"Green" your laundry.
Detergents, fabric softeners and bleaches can be toxic to your family and to the environment. Some surfactants and fragrances in laundry detergents contain hormone-disrupting chemicals that can't always be removed by wastewater treatment plants and end up harming local wildlife. Chlorine bleach is not only poisonous for humans, but can create dangerous byproducts, such as dioxin, when flushed down the drain. Get your clothes clean without all of the pollution by switching to eco-friendlier cleaners. The companies Ecover, Sun & Earth, Seventh Generation and OxyPrime make less-toxic alternatives to traditional laundry detergents. Try nonchlorine bleach such as OxyBoost or Ecover's hydrogen peroxide-based option.
The eco-friendlier detergents and bleaches cost no more than standard
Switch to cold water.
Almost 90 percent of the energy used to wash clothes is used to heat the water, according to the U.S. Department of Energy. Save money and energy. Wash your clothes in warm or cold water, instead of hot, using a detergent formulated for cold-water use
Turning the dial from hot to warm will cut your energy use by 50 percent per load, and save you up to $63 a year, according to the Alliance to Save Energy.

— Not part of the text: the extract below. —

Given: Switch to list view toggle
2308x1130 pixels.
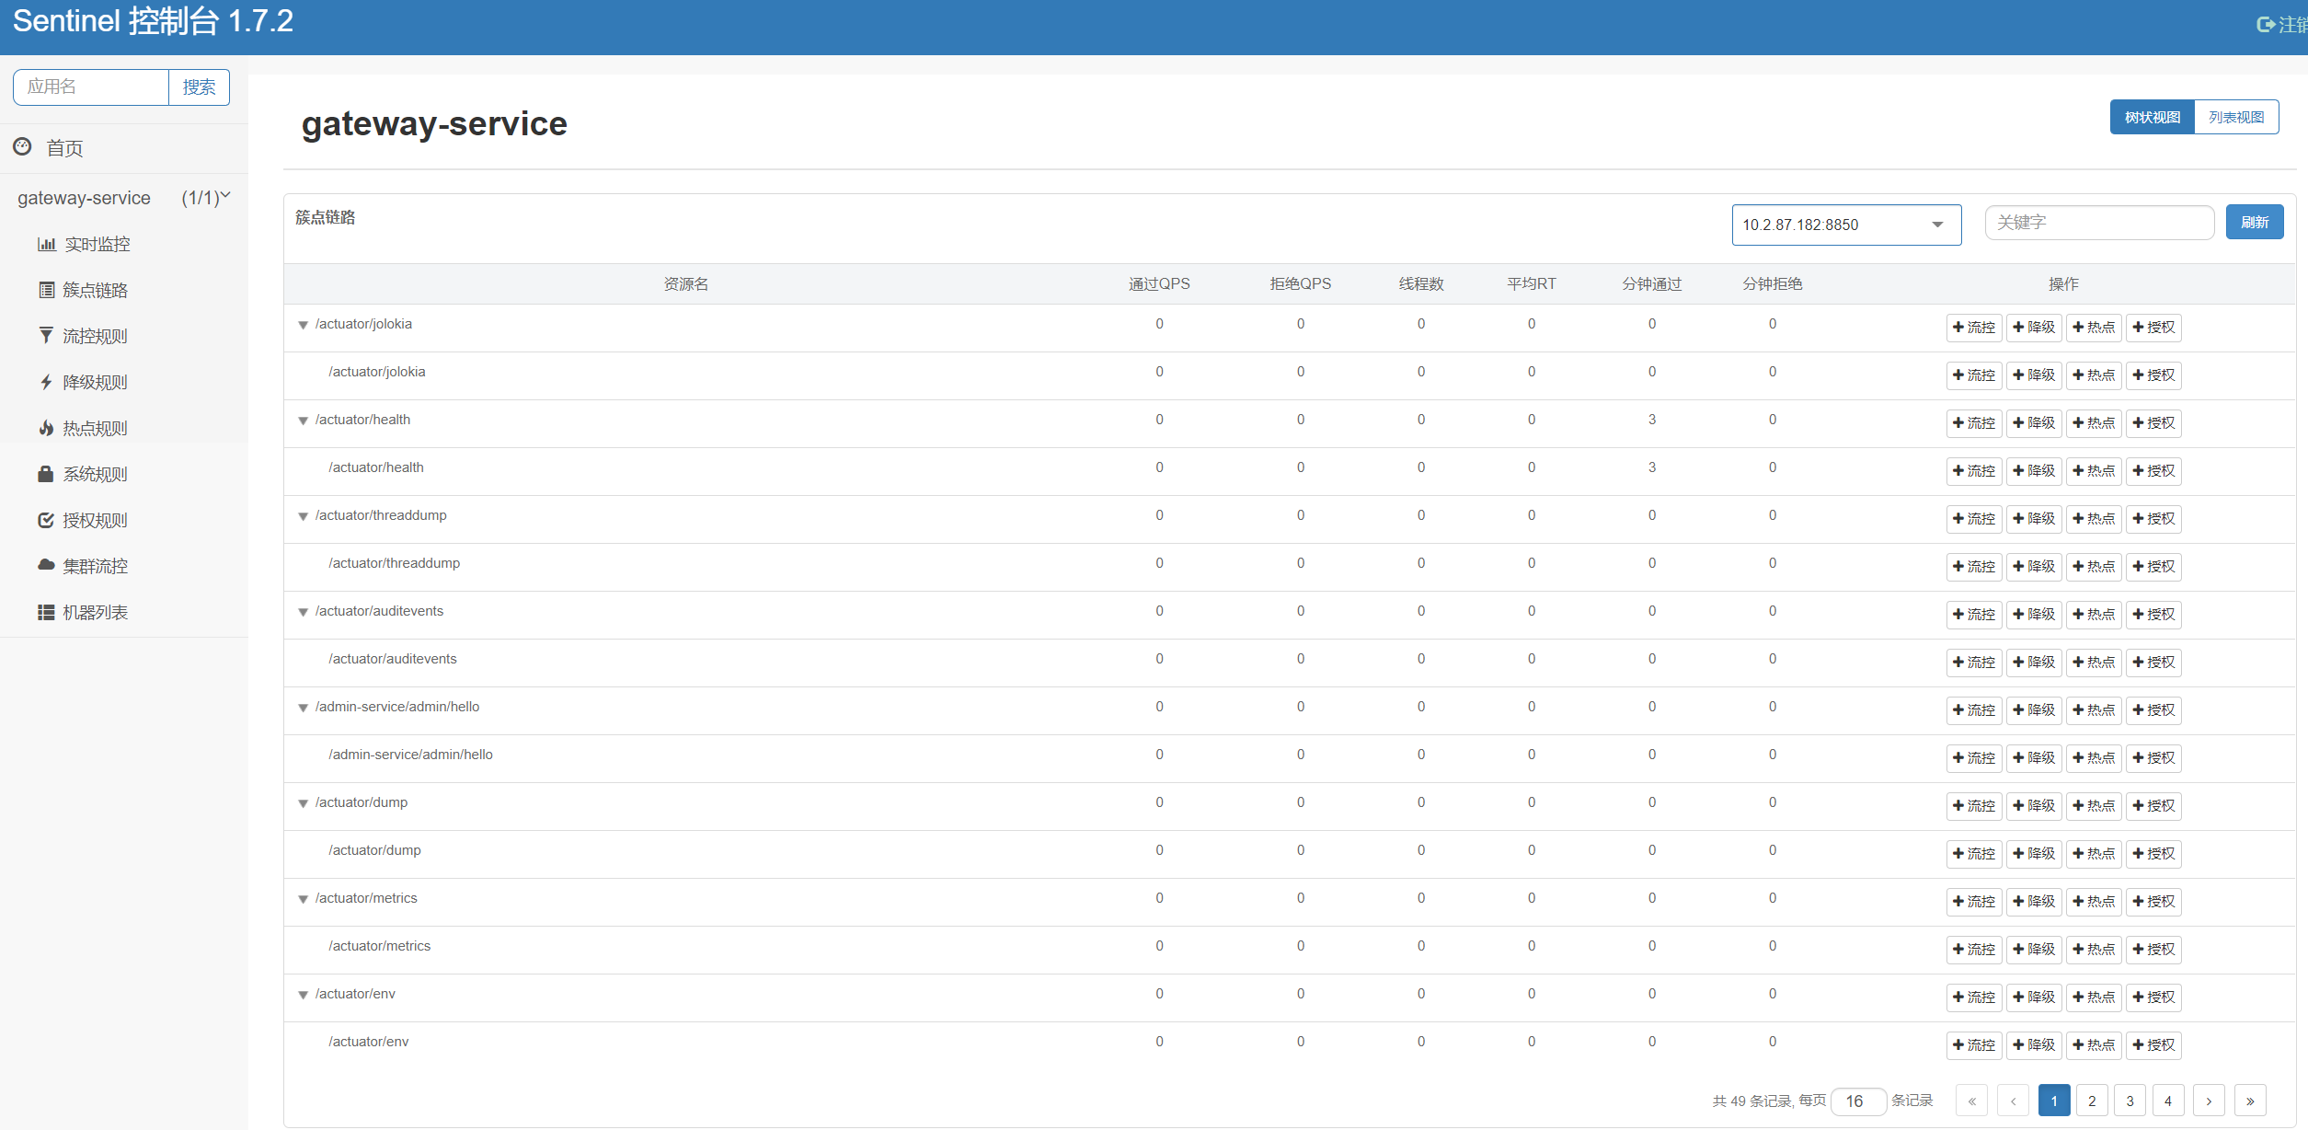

Line dry -- like grandma used to do.
Dry your clothes on a laundry line rather than throwing them in the dryer. Clothes dyers are the third-largest energy users in the home, behind the refrigerator and washing machine, costing more than $100 a year to operate, according to Project Laundry List.
Drying your clothes on the line can save you as much as $10 a month, said Brad Stroh, co-founder of Bills.com. Laundry lines vary in cost, from about $5 for a simple rope line to $500 or more for deluxe models.
No hint of lint.
Clean your dryer lint screen with every use and don't overload the dryer.
You'll save up to 5 percent on your electricity bill -- which could mean an energy-equivalent savings of 350 million gallons of gasoline per year if everyone did this. Also, run your dryer during off-peak hours. Check with your utility company to see if they offer discounted rates during off-peak hours and verify when those hours are. Better yet, use a clothesline.
From warm to cold.
Set warm wash and cold rinse cycles and save 90 percent of the energy used when using hot water only. And run your washer during off-peak hours.
Together, all U.S. households could save the energy equivalent of 100 thousand barrels of oil a day by switching from hot-hot to warm-cold cycles. Check with your utility company to see if they offer any discounted rates during off-peak hours.